## WHAT IS NEEDED
Scan the data for "agent" and copy each matching line.

────────────────────────────────────────

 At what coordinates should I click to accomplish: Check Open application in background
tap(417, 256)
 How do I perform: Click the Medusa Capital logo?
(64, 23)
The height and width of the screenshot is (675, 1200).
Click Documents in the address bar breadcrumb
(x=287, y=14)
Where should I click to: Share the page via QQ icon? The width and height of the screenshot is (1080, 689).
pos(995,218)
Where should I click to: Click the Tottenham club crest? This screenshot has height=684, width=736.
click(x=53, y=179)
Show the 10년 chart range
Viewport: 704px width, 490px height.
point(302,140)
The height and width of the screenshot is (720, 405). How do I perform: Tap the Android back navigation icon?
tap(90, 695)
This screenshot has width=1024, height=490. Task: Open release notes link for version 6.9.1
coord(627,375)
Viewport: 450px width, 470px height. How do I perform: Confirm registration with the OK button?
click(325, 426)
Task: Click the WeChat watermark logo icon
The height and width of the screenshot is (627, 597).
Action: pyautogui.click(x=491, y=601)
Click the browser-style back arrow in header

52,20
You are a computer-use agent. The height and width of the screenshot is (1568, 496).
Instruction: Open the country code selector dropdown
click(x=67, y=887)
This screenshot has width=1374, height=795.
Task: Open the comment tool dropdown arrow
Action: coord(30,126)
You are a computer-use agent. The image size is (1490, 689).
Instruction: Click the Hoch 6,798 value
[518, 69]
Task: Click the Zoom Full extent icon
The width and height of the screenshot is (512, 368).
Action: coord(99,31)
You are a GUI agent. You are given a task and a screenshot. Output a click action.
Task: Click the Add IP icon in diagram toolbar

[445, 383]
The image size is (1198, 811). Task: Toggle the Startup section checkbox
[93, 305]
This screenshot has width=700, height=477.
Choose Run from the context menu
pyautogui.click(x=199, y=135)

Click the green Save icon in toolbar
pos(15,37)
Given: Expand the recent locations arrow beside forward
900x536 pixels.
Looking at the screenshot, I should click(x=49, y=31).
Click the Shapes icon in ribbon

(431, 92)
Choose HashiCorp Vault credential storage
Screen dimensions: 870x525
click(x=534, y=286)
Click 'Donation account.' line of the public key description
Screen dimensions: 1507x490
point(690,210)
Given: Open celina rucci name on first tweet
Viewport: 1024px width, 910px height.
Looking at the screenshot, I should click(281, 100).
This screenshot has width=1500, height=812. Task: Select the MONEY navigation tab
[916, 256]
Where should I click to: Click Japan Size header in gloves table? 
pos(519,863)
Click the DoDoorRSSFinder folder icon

────────────────────────────────────────

## SOLVED PROBLEM
You are a computer-use agent. The height and width of the screenshot is (1568, 496).
You are a computer-use agent. The image size is (1490, 689).
You are a GUI agent. You are given a task and a screenshot. Output a click action.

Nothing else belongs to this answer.